Когда я лазал в кромешной тьме по трюмам, где скрипело, визжало, стонало, ныло, гремело, мычало, выло, скулило ржавое железо; когда я боялся сорваться в какую-нибудь дыру и напороться на острый железный край; когда я проклинал эту погрузку в Петрозаводске и все эти старые речные пароходы, части которых мы тащили теперь через штормовое Баренцево море; когда от физического напряжения стало у меня побаливать сердце; когда удары волн оглушали долгим эхом в огромной гулкости трюмов – я подумал о том, что, когда взрослеет моряк, он начинает все осторожнее говорить о море и ветре, о мужестве и трусости, он все больше понимает мудрость молчания и осторожности. Он не торопится говорить, что море – это ерунда и человек господин природы. Он не говорит, что Черное море – это малина и курорт, а вот Карское – очень плохо.
Взрослеющий пишущий человек тоже не торопится говорить, что рассказ писать проще, чем роман, и что Лермонтов лучше Пушкина, а Маяковский чересчур социален и тем погубил свой талант.
Вот о чем я думал, вылезая из трюма, проверив крепление груза и проверяя стопора трюмных крышек.
И эти стопора на один-два оборота поддавались усилию моих рук, а это значило, что стопора сами собой отдаются от вибрации. И это было нехорошо.
Мое родное Баренцево море шумело и плевало в физиономию мелкой холодной слюной. Я был зол на него. Оно заставило меня лазать по темным трюмам, из-за него у меня побаливало в груди. И я тоже плюнул за борт.
Так вот, я вернулся в рубку, скользя на мокрых ступеньках трапа, вытер носовым платком руки и глаза, взял авторучку и записал те строки в судовой журнал.

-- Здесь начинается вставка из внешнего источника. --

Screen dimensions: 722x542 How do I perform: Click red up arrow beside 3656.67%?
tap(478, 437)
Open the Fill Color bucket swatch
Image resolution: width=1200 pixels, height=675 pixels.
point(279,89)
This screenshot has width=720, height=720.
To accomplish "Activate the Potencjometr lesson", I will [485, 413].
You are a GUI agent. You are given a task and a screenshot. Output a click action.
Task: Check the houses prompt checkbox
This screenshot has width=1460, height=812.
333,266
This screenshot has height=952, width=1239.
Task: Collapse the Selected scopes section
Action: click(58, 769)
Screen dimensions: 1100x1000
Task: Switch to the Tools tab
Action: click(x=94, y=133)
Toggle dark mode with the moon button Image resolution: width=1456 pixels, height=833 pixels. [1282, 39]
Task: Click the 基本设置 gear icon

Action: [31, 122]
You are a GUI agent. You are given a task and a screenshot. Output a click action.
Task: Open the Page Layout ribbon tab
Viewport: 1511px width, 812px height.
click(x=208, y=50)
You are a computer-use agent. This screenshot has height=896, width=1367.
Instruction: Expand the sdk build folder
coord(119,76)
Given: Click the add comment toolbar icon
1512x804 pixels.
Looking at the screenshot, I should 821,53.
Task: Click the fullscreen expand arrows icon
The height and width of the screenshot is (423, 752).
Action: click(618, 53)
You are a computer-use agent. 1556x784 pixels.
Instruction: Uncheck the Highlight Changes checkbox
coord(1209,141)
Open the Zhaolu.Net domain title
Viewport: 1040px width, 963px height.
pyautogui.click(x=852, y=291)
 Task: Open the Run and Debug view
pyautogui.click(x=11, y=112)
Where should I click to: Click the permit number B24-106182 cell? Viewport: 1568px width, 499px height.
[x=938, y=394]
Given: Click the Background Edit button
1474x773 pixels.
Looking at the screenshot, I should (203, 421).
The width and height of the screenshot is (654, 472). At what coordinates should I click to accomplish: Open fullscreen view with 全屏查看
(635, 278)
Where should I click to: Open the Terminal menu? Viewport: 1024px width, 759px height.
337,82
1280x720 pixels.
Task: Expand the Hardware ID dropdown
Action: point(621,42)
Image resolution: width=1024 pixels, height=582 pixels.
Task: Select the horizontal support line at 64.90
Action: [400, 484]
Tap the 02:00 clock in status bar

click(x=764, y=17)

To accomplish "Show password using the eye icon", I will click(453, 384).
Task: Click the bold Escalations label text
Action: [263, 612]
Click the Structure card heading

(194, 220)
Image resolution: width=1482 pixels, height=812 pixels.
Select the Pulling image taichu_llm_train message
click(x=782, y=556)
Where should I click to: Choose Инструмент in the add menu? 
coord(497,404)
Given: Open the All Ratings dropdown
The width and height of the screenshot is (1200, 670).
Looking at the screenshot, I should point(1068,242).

А сейчас, когда я перепечатывал эти строки, я подумал о том, что нельзя сказать: «судно испытывает удары носовой частью днища». Если судно получает удар, то его получает все судно. Так же как боксер получает удар, а не челюсть с левой его стороны. И все-таки в свободном записывании чего-то, в непосредственной записи, в безграмотности ее зачастую бывает больше точности.
Наш СТ получал удары именно в носовую часть днища: все судно начинало изгибаться, как змея. Но это была стальная змея, она изгибалась резко, и быстро, и часто, и при каждом изгибе опять шлепалась днищем о встречную волну; и все это складывалось вместе, шло в резонанс и еще к тому же качалось с борта на борт по двадцать градусов. Ничего не было здесь чересчур страшного. Все было нормально. Я просто хочу объяснить вам ту физику, в которой находится человек, если он плывет по Баренцеву морю в пятибалльный ветер на речном судне.